◆ **What the exercise asks**:
Output, word for word, the lines of this listing that fall between the line with "Viewport: 1372px width, 873px height." and the line with "The image size is (1423, 840).", counting both of those lines, and no others.

◆ **Material for this task**:
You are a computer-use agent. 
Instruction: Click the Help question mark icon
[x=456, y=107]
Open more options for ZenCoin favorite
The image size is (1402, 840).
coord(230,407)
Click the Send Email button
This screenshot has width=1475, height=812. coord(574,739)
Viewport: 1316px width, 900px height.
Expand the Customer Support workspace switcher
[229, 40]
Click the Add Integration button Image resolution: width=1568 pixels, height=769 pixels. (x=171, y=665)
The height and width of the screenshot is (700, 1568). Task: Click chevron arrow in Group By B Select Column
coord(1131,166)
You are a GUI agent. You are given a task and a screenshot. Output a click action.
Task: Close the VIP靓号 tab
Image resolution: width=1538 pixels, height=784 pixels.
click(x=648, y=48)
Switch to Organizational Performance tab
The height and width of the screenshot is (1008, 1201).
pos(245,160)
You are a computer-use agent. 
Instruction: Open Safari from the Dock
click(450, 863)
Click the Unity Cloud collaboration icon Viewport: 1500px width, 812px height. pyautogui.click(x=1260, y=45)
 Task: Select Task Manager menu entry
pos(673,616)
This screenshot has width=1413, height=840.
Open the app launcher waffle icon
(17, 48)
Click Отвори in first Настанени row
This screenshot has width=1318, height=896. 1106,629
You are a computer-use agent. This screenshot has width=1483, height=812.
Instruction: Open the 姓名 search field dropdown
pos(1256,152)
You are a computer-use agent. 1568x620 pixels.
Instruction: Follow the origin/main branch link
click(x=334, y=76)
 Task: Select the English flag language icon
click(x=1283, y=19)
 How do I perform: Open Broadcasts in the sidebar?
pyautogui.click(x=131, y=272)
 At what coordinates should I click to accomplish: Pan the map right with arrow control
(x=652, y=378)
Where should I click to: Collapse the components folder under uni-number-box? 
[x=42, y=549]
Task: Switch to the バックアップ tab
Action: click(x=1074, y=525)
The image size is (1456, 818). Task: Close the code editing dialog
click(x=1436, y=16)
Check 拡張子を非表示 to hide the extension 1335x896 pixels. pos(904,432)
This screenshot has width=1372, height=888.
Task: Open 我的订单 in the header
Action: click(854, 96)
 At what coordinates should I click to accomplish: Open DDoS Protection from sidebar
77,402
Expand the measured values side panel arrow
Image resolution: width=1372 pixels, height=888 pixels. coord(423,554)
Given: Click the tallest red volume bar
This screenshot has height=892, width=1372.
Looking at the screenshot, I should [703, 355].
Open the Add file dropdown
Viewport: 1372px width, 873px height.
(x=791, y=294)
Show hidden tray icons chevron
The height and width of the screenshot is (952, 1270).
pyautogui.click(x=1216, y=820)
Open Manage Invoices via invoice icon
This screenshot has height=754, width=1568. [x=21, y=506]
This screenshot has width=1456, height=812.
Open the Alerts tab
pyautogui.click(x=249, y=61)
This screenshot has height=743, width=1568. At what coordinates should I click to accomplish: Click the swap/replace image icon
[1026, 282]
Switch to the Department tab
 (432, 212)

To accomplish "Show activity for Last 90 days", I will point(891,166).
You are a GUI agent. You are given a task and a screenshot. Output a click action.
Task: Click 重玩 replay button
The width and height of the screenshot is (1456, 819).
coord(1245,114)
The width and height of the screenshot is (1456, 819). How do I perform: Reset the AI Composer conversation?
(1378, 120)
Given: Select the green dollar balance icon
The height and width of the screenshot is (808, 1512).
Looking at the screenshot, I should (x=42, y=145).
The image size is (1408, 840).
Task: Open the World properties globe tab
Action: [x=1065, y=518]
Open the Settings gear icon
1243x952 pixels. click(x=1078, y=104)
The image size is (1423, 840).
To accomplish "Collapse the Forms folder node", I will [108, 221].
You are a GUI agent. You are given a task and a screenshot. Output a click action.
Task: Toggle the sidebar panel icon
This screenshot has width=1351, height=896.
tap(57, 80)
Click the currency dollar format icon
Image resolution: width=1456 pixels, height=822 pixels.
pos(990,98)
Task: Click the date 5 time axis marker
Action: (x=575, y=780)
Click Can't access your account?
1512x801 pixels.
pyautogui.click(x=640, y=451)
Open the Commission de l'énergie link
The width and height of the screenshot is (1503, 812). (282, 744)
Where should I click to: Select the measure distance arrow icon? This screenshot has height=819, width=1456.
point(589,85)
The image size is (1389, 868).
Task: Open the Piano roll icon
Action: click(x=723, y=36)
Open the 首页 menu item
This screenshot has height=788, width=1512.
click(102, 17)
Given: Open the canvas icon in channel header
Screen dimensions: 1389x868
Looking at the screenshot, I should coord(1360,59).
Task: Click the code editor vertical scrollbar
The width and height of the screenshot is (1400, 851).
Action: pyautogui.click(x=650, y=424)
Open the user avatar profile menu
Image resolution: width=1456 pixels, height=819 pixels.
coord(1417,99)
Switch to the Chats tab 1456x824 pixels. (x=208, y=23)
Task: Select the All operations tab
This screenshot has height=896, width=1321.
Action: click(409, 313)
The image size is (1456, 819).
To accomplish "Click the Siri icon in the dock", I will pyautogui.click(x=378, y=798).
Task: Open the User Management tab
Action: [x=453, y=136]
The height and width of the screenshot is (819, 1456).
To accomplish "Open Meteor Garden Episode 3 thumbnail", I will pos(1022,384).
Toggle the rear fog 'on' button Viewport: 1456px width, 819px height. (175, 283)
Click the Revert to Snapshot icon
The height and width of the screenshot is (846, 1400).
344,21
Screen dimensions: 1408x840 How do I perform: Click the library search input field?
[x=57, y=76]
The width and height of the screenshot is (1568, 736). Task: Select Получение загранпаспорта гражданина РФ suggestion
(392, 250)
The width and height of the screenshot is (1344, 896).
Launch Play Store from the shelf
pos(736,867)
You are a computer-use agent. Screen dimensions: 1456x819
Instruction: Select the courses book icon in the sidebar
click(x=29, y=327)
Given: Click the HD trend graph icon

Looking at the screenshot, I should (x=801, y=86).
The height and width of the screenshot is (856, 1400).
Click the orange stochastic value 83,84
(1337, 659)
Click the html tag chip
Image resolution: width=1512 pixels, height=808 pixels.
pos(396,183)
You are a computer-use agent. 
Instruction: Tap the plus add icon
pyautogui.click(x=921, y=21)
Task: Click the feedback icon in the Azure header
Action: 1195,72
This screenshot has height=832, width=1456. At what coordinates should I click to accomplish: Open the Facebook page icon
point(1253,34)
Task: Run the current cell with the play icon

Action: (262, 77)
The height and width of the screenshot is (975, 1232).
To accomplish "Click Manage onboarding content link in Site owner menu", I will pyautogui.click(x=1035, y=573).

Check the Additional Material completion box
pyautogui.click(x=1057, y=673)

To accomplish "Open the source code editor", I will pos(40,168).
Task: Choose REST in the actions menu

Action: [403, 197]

◆ **Solution**:
Viewport: 1372px width, 873px height.
(x=791, y=294)
Show hidden tray icons chevron
The height and width of the screenshot is (952, 1270).
pyautogui.click(x=1216, y=820)
Open Manage Invoices via invoice icon
This screenshot has height=754, width=1568. [x=21, y=506]
This screenshot has width=1456, height=812.
Open the Alerts tab
pyautogui.click(x=249, y=61)
This screenshot has height=743, width=1568. At what coordinates should I click to accomplish: Click the swap/replace image icon
[1026, 282]
Switch to the Department tab
 (432, 212)

To accomplish "Show activity for Last 90 days", I will point(891,166).
You are a GUI agent. You are given a task and a screenshot. Output a click action.
Task: Click 重玩 replay button
The width and height of the screenshot is (1456, 819).
coord(1245,114)
The width and height of the screenshot is (1456, 819). How do I perform: Reset the AI Composer conversation?
(1378, 120)
Given: Select the green dollar balance icon
The height and width of the screenshot is (808, 1512).
Looking at the screenshot, I should (x=42, y=145).
The image size is (1408, 840).
Task: Open the World properties globe tab
Action: [x=1065, y=518]
Open the Settings gear icon
1243x952 pixels. click(x=1078, y=104)
The image size is (1423, 840).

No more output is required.